Classification
At a glance
The classification
task encapsulates algorithms for document classification: classifying the input text into one or more of a pre-determined set of labels.
The task offers implementations of strong classification algorithms from three different families: classic ML, deep-learning and transformers. It supports multi-label and multi-class problems and its special cases: single-label, multi-class tasks and, respectively, binary classification tasks.
Class definitions |
---|
watson_nlp.blocks.classification.bert.BERT |
watson_nlp.blocks.classification.transformer.Transformer |
watson_nlp.workflows.classification.ensemble.Ensemble |
BERT is a transformer-based architecture, built for multi-class and multi-label text classification on short texts. Utilizes Multilingual BERT pretrained models.
Transformer is a transformer-based architecture, built for multi-class and multi-label text classification on short texts. Utilizes BERT and RoBERTa pretrained models.
Ensemble is a weighted ensemble of SVM and CNN algorithms; it computes the weighted mean of a set of classification predictions using confidence scores. SVM is a support vector machine classifier, which may be trained using any type of input embedding / vectorization task's predictions as feature vectors, e.g., USE embeddings or TF-IDF vectorizers. SVM supports multi-class and multi-label text classification and produces confidence scores via Platt Scaling. CNN is a simple convolutional network architecture, built for multi-class and multi-label text classification on short texts. CNN utilizes GloVe embeddings.
Pretrained models
Model names are listed below. For language support, see Supported languages.

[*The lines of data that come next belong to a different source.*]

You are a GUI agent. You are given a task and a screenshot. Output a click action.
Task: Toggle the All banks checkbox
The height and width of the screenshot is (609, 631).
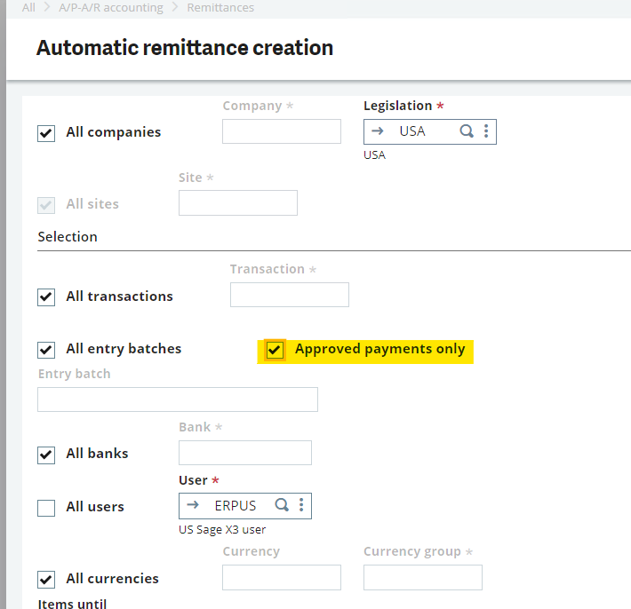pyautogui.click(x=46, y=455)
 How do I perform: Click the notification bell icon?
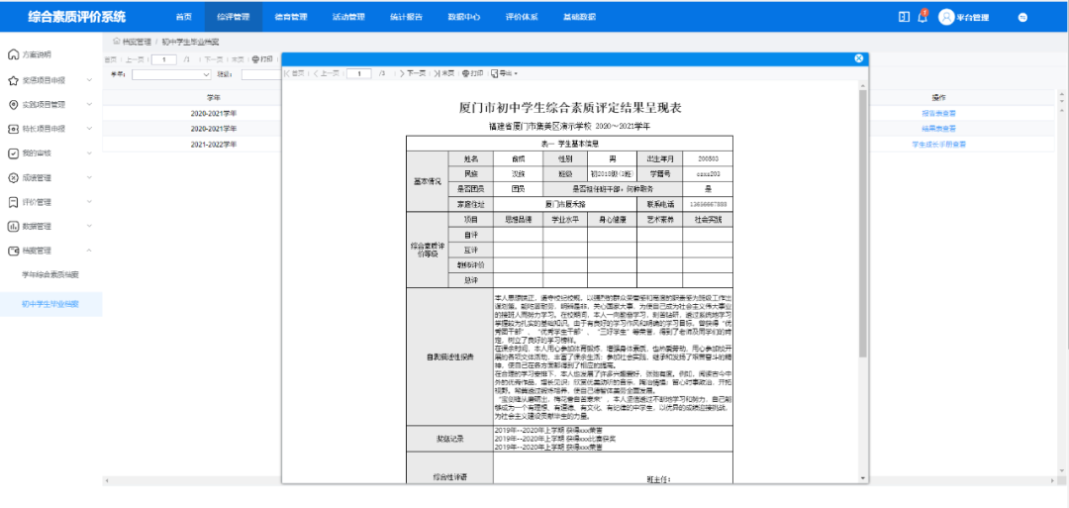tap(923, 17)
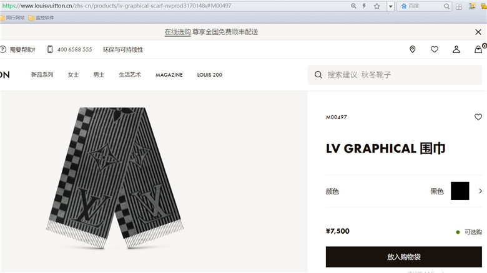Open the shopping bag icon
This screenshot has width=487, height=273.
pyautogui.click(x=478, y=49)
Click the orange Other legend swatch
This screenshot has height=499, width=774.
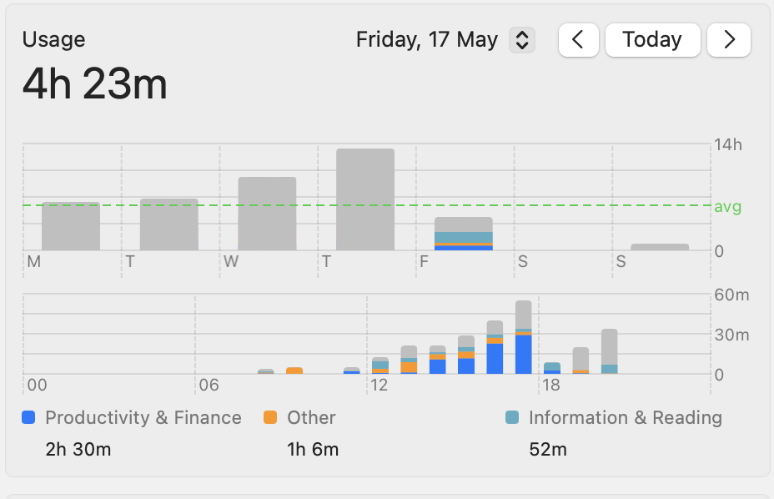pos(270,418)
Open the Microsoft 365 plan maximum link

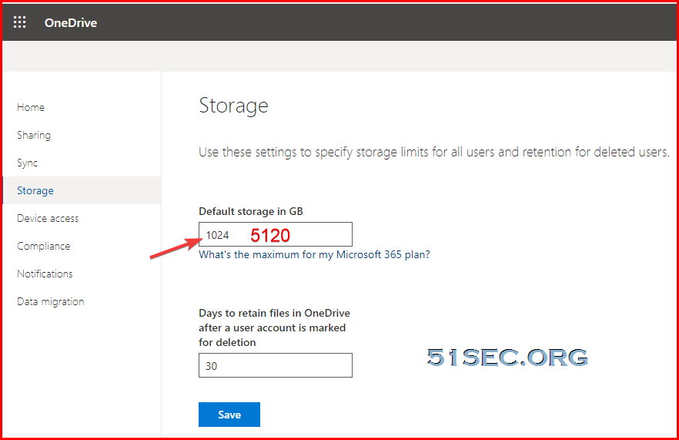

Model ID | Container Image |
---|---|
ensemble-workflow | |
classification_ensemble-workflow_lang_en_tone-stock | cp.icr.io/cp/ai/watson-nlp_classification_ensemble-workflow_lang_en_tone-stock:1.4.1 |
classification_ensemble-workflow_lang_fr_tone-stock | cp.icr.io/cp/ai/watson-nlp_classification_ensemble-workflow_lang_fr_tone-stock:1.4.1 |
transformer | |
classification_transformer_lang_multilingual_slate.153m.distilled.tone | cp.icr.io/cp/ai/watson-nlp_classification_transformer_lang_multilingual_slate.153m.distilled.tone:1.4.1 |
classification_transformer_lang_multilingual_slate.153m.distilled.tone-cpu | cp.icr.io/cp/ai/watson-nlp_classification_transformer_lang_multilingual_slate.153m.distilled.tone-cpu:1.4.1 |
The models have been tested on data from news reports and general web pages.
Running models
The Classification model request accepts the following fields:
Field | Type | Required Optional Repeated |
Description |
---|---|---|---|
raw_document |
watson_core_data_model.nlp.RawDocument |
required | The input document on which to perform Classification predictions |
Example requests
REST API
curl -s \
"http://localhost:8080/v1/watson.runtime.nlp.v1/NlpService/ClassificationPredict" \
-H "accept: application/json" \
-H "content-type: application/json" \
-H "Grpc-Metadata-mm-model-id: classification_ensemble-workflow_lang_en_tone-stock" \
-d '{ "raw_document": { "text": "I hate school. School is bad." } }'
Response
{"classes":[
{"className":"frustrated", "confidence":0.74309075},
{"className":"sad", "confidence":0.20021306},
{"className":"impolite", "confidence":0.07343281},
{"className":"excited", "confidence":0.029446114},
{"className":"sympathetic", "confidence":0.02796789},
{"className":"polite", "confidence":0.016257437},
{"className":"satisfied", "confidence":0.01131451}],
"producerId":{
"name":"Voting based Ensemble",
"version":"0.0.1"
}
}
Python
import grpc
from watson_nlp_runtime_client import (
common_service_pb2,
common_service_pb2_grpc,
syntax_types_pb2,
)
channel = grpc.insecure_channel("localhost:8085")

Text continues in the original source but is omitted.